Его лоб исказился глубокими морщинами от шока.
— Как же так? Ты уже добрался до него.
Я наклонил голову к жене, провел пальцами по ее макушке, собирая между пальцами шелковистые локоны. Ее великолепная грива утешала меня так же, как и ее.
— Она уничтожила его до того, как ее застрелили. По крайней мере, она так говорит.
— Проверь это, — сказал он, и это было наполовину вопросом, наполовину размышлением. Я не сомневался, что он проверит это, хотя ожидал, что я сделаю то же самое. — Тем не менее, мы убьем всех причастных к этому людей.
Я кивнул.
— Таков план.
Мы на мгновение встретились глазами, глядя на распростертое, изломанное тело Козимы, объединяя нашу двойную защиту и нашу объединенную ярость и жажду мести.
— Где ты был, когда это произошло? — спросил он, и это был не выговор, а просто любопытство.
— Я столкнулся с Ноэлем, — признался я. — Еще раз, я думаю, что он спланировал это совершенно правильно, чтобы я ушел, а она стала уязвимой. Хотя, — добавил
Торе поморщился, поднес руку Козимы к своему лицу, прижал ее к щеке и закрыл глаза.
— Это моя ошибка. Я позвал Данте для другого проекта, который нужно было сделать для нашей организации. Я не осознавал…
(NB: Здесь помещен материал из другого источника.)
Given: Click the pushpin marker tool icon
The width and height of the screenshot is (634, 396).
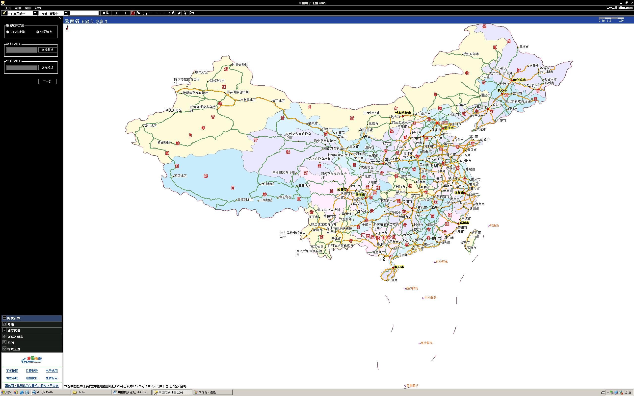Looking at the screenshot, I should [185, 13].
Я хотел спрятать гнев, который я испытывал по отношению к Данте, в булавке, дикий и бешеный, но я знал, точно так же, как я знал, что Козима была причиной моей жизни, что Данте никогда не допустит, чтобы ей причинили какой-либо вред, если бы он мог на это повлиять. Должно быть, у него была причина оставить ее, и я обязательно это быстро узнаю.
— Приказ выполнен, — сказал я Сальваторе, нуждаясь в его поддержке, на нашей стороне, больше, чем когда-либо. — Но Ноэль все еще заперт в Перл-Холле и может свободно совершать свои маневры. Я не хочу, чтобы Козима оставалась одна ни на мгновение, пока его не запрут в тюрьме, где ему, черт возьми, место.
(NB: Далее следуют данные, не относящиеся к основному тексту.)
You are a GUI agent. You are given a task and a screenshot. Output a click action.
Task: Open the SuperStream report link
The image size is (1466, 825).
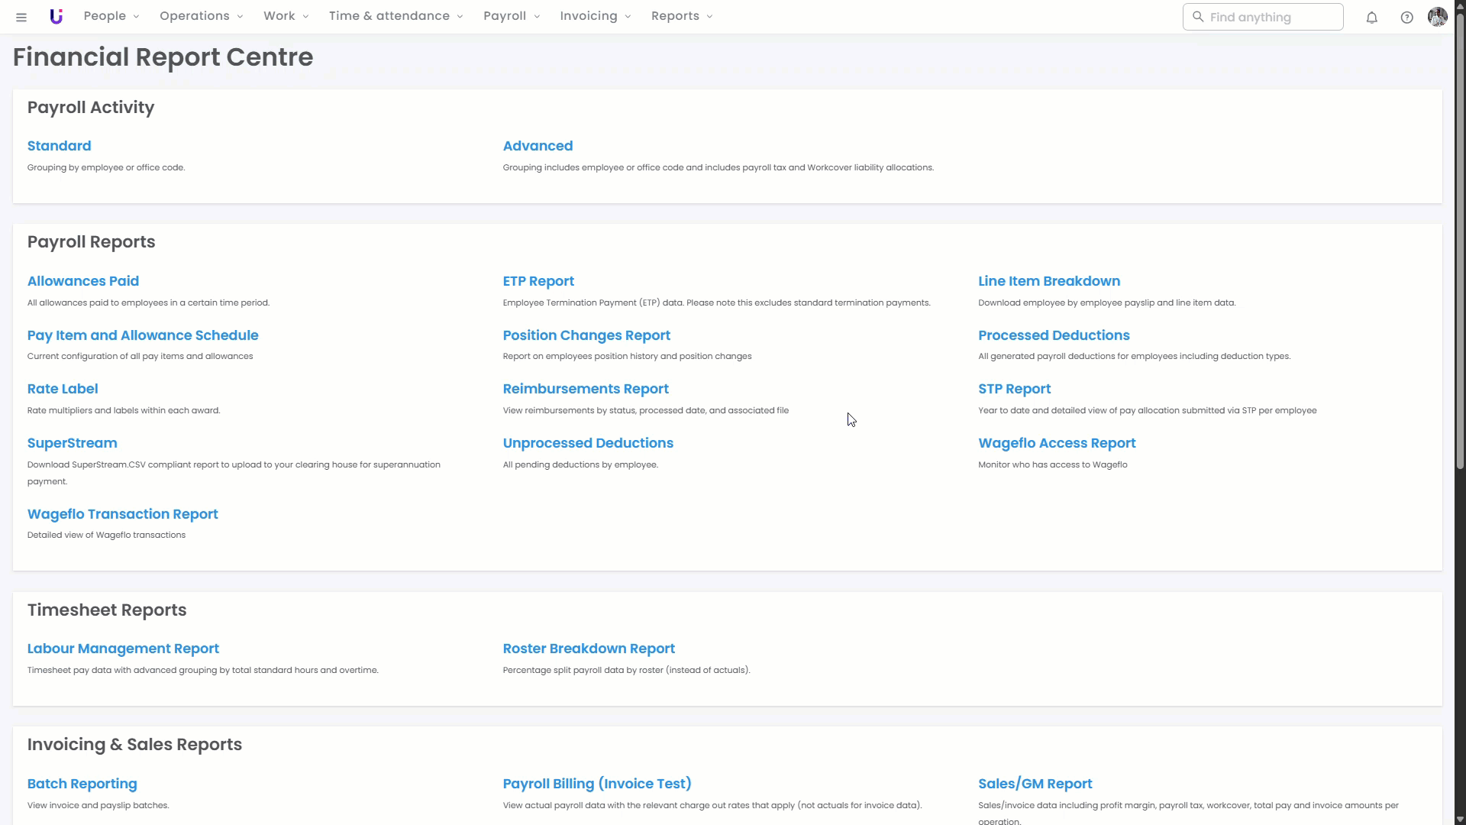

Наши глаза встретились, в наших взглядах заключилась сделка.
— Bene, — согласился он. — Все, что тебе нужно. В самом деле, могу ли я предложить тебе позволить ей выздоравливать вместе со мной в моем доме на севере штата? Это очень конфиденциально и очень безопасно. Тебе не придется беспокоиться.
— Я не оставлю ее. — Это было настолько исключено, что я бы рассмеялся, если бы моя жена только что не вышла из комы, а мое сердце все еще не восстанавливалось.
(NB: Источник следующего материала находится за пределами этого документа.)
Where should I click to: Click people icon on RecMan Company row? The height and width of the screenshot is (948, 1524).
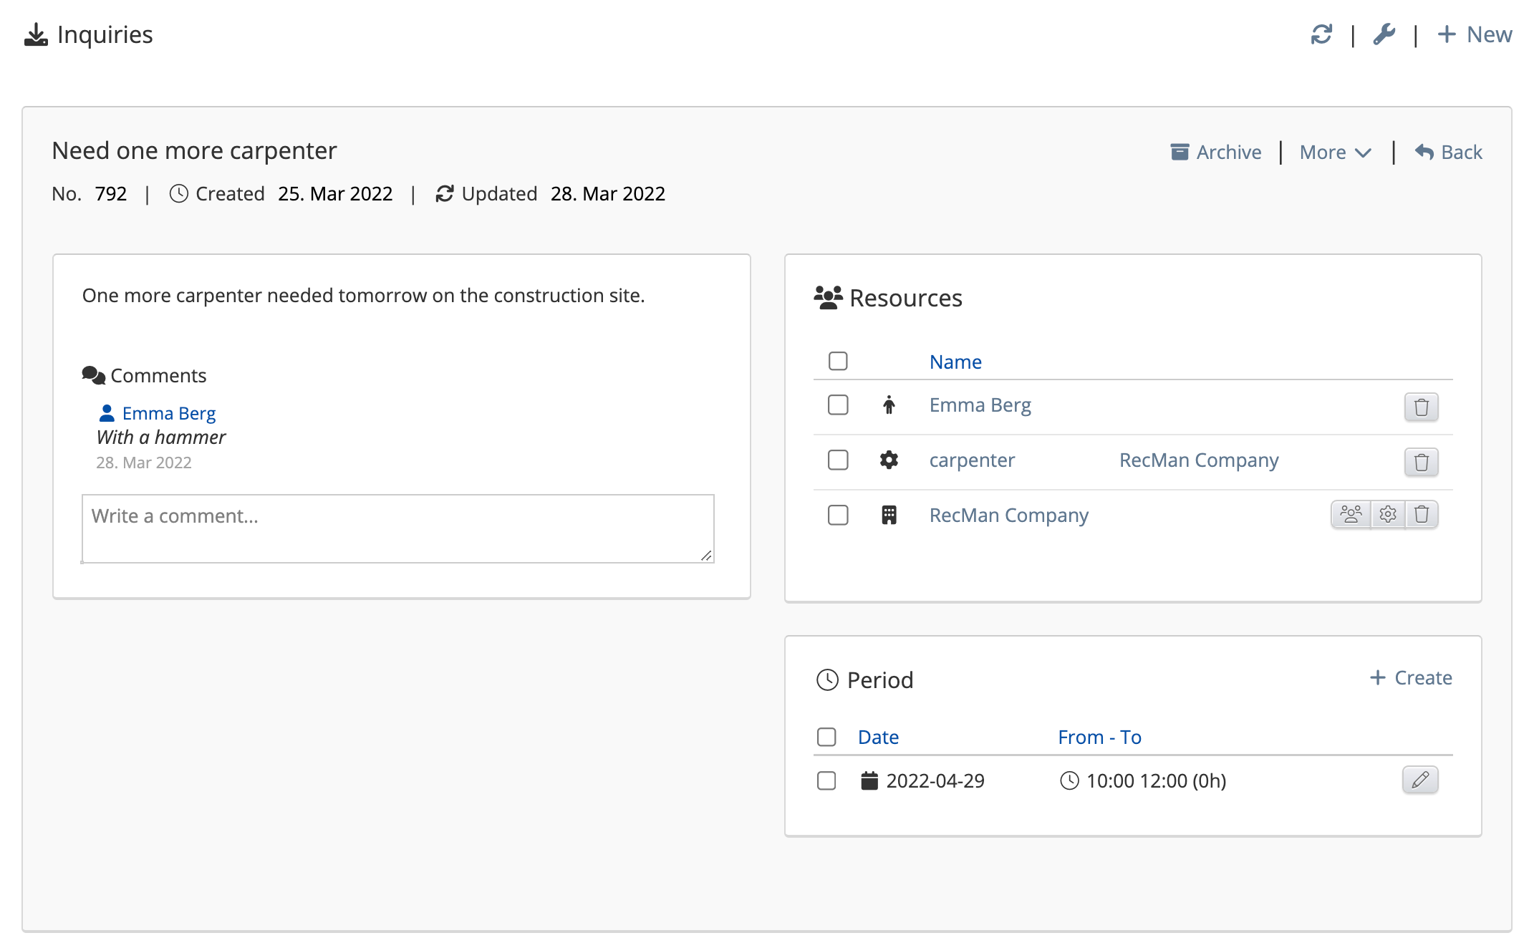pos(1351,514)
Мужчина, который когда-то был моим дядей, а затем моим заклятым врагом, долго смотрел на меня, положив руку моей жены на лицо, как бы привязывая его.
— Я не предполагал, что ты это сделаешь. Добро пожаловать вам обоим в мой дом, Александр, если ты этого пожелаешь.
Я посмотрел на женщину в своих объятиях, на милый изгиб ее лица и на густые веера ресниц, лежащие на ее крутых щеках, и знал, что сделаю все, чтобы она была в безопасности и счастлива. Даже если это означало примирение с человеком, которого я ненавидел больше десяти лет.
— Отлично. Я буду там, но только тогда, когда я не буду выслеживать людей ди Карло, — сказал я ему.
В дверях появился Данте, измученный, но напряжённый собственной яростью.
— Охота для меня звучит идеально.
Козима
Я проснулась в одиночестве и сразу почувствовала, где нахожусь, хотя уже несколько недель боролась с потерей памяти и ужасными головными болями, которые лишили меня всех чувств. Я лежала животом на кровати, ноги и руки подбоченились над большим матрасом, слегка прикрытым белой льняной простыней. Я убрала копну волос с лица, подняла голову и посмотрела через французские двери на небольшой балкон моей спальни в доме моего отца в округе Ниагара. Небо было покрыто серыми замшевыми облаками, которые темнели и светились на горизонте, так что только прохладный, слабый свет просачивался сквозь него и окрашивал лесной пейзаж в водянистые зимние пастели.